For years I have volunteered at the Minnesota Newspaper Museum at the Minnesota State Fair. A few years back it was a self-contained museum in the fair’s Heritage Square section of the fair grounds. Today, the museum, owned by the Minnesota Newspaper Foundation, is located in the 4-H building. The setting has changed, but the purpose remains the same: educate people about the role of newspapers in a free society.
Everyday throughout the run of the fair, a new edition of the four-page Maynard News is printed on the old Babcock single revolution, two-page cylinder press. The type is either handset or comes from the museum’s two Linotype machines. Other equipment at the museum include a folder together with Chandler and Price and Kluge platen presses.
The museum maintains its “hot-metal” theme, in part, as a tribute to the long tradition that letterpress technology contributed to spreading the news.

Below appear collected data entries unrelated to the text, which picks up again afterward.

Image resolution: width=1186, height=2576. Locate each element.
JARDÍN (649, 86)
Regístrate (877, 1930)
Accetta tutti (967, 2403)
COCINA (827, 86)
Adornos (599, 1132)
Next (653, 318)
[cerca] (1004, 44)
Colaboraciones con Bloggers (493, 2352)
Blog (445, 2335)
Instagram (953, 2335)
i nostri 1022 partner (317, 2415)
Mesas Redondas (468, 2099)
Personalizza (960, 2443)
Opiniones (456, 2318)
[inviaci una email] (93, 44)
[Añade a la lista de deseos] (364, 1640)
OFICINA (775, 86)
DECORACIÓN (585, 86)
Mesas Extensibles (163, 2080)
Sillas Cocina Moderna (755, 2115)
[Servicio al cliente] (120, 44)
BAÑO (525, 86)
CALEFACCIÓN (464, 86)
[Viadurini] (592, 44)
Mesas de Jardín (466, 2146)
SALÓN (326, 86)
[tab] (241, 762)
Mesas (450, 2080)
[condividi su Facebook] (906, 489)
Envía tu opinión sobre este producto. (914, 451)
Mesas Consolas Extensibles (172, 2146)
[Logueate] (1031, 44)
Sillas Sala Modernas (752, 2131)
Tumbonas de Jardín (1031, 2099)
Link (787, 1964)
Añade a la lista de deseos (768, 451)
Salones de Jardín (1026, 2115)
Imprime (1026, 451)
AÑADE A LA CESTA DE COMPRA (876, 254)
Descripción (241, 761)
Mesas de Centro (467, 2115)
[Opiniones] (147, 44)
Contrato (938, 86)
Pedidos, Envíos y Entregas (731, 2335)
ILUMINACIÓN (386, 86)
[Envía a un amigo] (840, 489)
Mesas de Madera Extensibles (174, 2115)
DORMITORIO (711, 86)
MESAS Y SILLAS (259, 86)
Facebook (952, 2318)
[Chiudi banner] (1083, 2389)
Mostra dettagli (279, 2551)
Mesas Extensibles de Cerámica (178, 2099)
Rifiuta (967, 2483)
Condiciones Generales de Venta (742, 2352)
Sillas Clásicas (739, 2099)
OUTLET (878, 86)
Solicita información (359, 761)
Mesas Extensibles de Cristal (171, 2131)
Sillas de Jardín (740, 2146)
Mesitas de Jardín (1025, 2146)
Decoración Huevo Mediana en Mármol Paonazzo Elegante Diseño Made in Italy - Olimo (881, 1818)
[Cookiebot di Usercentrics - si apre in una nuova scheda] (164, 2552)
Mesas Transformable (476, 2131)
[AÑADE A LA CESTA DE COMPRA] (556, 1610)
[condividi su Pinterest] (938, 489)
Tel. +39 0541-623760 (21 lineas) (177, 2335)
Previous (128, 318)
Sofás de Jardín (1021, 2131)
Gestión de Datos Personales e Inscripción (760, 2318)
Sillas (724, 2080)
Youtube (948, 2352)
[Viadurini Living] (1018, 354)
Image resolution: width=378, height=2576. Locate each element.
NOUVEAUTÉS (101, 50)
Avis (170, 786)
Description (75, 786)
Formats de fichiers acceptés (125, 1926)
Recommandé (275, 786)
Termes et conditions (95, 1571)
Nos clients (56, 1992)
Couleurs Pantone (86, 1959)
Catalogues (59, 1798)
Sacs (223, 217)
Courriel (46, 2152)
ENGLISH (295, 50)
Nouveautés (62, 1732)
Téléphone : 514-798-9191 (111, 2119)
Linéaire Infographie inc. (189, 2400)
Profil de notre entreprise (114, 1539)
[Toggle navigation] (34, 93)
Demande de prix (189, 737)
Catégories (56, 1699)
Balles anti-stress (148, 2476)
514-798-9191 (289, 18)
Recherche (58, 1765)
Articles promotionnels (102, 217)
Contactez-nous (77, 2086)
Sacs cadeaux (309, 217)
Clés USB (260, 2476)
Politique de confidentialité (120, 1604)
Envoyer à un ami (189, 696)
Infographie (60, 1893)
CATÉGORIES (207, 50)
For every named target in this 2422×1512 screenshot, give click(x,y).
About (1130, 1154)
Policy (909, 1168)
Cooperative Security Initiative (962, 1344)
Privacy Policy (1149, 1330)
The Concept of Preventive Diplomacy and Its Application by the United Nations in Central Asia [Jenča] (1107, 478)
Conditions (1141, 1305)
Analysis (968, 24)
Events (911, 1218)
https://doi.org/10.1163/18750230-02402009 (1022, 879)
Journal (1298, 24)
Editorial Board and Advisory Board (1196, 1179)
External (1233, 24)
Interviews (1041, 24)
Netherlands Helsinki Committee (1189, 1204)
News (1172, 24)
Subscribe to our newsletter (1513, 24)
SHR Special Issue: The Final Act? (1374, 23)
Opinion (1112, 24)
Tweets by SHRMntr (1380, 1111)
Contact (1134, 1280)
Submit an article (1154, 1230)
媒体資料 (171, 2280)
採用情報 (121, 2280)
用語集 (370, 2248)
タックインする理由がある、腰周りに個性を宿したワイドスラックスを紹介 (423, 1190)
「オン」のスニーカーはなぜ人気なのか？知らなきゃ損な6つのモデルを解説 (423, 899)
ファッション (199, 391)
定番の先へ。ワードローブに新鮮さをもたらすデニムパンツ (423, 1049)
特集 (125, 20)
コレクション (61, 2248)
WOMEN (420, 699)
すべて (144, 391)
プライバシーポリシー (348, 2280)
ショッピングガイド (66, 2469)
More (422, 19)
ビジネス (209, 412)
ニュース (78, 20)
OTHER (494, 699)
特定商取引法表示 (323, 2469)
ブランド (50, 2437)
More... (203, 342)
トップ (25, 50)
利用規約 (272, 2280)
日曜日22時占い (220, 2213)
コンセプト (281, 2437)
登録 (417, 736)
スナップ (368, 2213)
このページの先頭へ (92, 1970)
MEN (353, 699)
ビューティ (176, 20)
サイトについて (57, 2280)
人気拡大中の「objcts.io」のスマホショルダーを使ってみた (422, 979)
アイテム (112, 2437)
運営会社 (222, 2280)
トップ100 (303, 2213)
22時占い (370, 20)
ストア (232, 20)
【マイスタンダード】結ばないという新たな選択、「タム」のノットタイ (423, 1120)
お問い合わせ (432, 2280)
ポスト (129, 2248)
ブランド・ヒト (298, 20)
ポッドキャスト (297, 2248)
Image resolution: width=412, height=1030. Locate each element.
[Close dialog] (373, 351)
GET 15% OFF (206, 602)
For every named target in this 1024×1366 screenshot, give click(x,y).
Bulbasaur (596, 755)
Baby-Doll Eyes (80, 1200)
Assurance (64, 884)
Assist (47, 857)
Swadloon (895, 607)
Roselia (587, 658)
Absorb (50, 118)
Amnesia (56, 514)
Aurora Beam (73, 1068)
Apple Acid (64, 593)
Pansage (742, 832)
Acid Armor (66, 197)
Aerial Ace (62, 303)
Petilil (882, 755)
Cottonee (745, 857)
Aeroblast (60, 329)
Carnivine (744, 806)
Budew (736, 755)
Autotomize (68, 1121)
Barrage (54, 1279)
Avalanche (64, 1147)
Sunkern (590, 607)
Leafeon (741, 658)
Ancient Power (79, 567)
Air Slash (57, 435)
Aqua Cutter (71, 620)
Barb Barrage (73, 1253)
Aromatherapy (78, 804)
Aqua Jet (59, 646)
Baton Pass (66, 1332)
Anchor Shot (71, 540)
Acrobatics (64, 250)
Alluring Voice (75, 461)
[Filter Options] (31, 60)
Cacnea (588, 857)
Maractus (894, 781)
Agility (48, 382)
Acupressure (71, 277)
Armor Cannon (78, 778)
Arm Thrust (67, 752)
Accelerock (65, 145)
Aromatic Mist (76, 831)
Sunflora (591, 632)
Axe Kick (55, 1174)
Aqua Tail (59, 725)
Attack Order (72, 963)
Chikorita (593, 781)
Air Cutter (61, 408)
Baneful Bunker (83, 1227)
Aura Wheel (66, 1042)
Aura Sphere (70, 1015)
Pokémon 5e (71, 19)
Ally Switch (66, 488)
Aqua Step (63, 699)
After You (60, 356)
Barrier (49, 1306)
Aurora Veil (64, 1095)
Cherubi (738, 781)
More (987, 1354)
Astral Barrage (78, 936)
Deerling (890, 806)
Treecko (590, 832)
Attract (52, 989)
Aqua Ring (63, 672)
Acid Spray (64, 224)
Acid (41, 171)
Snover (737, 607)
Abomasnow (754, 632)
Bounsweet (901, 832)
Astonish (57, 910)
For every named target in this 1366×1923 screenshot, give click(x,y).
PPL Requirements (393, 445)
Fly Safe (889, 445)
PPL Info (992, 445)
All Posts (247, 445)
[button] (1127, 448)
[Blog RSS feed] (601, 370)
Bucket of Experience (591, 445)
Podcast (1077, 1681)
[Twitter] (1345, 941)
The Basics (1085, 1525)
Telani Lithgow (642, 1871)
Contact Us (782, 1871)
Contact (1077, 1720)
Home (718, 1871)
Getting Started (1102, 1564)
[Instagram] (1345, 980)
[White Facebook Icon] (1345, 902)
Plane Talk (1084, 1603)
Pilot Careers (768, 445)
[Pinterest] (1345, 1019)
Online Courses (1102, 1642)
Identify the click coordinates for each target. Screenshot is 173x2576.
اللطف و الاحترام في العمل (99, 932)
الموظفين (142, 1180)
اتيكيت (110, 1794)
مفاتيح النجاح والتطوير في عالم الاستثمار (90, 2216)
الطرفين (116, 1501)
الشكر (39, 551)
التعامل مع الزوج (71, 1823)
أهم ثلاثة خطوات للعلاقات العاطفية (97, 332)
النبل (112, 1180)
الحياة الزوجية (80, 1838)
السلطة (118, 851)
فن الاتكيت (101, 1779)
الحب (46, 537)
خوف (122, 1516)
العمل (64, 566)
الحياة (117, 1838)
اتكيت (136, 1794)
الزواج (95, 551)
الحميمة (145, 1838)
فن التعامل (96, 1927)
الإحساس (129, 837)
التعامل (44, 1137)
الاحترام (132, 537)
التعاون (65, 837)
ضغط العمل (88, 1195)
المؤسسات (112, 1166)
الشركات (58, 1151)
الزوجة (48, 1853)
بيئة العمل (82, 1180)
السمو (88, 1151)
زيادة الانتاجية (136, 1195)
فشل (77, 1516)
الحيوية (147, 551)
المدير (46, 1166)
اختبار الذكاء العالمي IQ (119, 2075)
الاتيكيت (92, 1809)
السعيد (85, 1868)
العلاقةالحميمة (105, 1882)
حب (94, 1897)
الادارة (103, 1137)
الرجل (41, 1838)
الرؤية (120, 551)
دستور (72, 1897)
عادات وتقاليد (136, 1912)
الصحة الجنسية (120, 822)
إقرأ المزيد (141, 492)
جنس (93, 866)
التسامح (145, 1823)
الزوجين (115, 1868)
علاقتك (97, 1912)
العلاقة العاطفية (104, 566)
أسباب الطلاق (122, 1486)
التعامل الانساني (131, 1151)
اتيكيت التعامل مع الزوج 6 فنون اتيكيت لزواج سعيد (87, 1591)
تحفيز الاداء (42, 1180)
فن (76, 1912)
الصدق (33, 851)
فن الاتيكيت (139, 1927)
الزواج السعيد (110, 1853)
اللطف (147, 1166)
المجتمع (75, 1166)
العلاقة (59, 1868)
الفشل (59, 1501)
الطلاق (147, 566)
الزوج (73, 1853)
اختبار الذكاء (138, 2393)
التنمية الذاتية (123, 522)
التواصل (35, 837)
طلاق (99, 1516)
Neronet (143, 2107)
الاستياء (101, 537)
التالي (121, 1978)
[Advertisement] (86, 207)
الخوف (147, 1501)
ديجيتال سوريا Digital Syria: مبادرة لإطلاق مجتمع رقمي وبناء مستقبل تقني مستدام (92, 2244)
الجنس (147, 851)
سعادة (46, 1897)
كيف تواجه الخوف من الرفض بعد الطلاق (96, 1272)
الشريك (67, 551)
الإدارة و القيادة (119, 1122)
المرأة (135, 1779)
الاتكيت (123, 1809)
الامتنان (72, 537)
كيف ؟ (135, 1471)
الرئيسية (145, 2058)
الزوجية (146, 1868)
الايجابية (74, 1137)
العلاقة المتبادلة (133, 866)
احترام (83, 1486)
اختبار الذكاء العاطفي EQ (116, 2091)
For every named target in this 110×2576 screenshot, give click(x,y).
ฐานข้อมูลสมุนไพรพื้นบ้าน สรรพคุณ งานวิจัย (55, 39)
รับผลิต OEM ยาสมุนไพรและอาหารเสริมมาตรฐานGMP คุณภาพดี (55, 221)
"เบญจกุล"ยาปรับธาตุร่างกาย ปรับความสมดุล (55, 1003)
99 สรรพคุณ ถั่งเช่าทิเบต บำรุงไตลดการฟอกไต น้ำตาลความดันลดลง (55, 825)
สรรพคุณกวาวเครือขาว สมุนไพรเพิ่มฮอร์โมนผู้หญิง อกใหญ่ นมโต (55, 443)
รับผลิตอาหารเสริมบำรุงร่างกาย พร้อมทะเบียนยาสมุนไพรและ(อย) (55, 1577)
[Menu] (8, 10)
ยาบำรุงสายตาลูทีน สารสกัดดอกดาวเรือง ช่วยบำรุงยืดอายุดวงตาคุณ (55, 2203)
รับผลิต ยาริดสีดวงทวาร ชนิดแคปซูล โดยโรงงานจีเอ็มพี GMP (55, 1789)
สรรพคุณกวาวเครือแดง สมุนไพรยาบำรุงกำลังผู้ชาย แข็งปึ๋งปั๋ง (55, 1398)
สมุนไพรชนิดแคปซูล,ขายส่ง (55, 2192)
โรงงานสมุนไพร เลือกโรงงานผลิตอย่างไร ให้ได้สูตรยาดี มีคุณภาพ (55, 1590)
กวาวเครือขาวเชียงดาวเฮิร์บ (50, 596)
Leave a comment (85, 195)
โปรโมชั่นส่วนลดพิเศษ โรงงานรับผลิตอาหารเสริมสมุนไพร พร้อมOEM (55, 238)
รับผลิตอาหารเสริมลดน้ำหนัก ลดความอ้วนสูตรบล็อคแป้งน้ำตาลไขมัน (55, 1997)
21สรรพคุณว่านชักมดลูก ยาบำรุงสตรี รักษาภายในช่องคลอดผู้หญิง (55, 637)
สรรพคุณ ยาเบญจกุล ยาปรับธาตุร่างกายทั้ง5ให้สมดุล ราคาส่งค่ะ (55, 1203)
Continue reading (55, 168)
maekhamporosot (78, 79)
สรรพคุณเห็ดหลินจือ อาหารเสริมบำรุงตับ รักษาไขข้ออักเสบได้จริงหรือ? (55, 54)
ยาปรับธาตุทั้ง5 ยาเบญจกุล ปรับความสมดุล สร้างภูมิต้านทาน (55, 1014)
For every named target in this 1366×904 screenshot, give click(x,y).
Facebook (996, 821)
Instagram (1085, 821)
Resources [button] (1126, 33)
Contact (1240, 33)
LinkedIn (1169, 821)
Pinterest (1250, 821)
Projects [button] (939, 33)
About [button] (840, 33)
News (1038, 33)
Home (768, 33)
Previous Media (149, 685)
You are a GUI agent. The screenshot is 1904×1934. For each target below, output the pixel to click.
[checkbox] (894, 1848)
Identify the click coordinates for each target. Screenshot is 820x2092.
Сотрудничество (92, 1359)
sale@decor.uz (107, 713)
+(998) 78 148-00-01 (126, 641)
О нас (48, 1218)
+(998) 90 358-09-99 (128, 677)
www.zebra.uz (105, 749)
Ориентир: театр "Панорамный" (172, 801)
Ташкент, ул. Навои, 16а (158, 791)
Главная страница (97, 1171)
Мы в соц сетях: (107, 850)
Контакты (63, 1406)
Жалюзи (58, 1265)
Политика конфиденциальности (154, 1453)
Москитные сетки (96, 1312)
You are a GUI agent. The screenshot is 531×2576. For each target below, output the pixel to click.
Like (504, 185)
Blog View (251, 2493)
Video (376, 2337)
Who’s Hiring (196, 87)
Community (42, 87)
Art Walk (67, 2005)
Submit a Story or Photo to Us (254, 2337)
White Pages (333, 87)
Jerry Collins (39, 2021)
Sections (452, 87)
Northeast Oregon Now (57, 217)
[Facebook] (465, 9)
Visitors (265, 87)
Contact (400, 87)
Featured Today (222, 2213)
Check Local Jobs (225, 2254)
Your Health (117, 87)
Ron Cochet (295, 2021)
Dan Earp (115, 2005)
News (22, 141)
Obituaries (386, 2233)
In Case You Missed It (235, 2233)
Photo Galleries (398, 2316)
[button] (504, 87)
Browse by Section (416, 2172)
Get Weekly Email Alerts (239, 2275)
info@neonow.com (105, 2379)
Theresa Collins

A few years back, the former director of the Minnesota Newspaper Association, Robert M. Shaw, and I collaborated on printing and publishing a wonderful book titled Life In The Back Shop. The book tells the stories of the men and women who labored to produce newspapers, often working in miserable conditions around dangerous machinery for a pittance of pay. It brings these “back shop” workers to life, telling about their quirks, their adventures, their sometimes unpredictable behavior, and the memories of their days in those hot-metal newspapers. It brings to life the characters who roamed the letterpress world in ways that make you smile and laugh. Mr. Shaw’s telling of their stories is a masterpiece of journalism.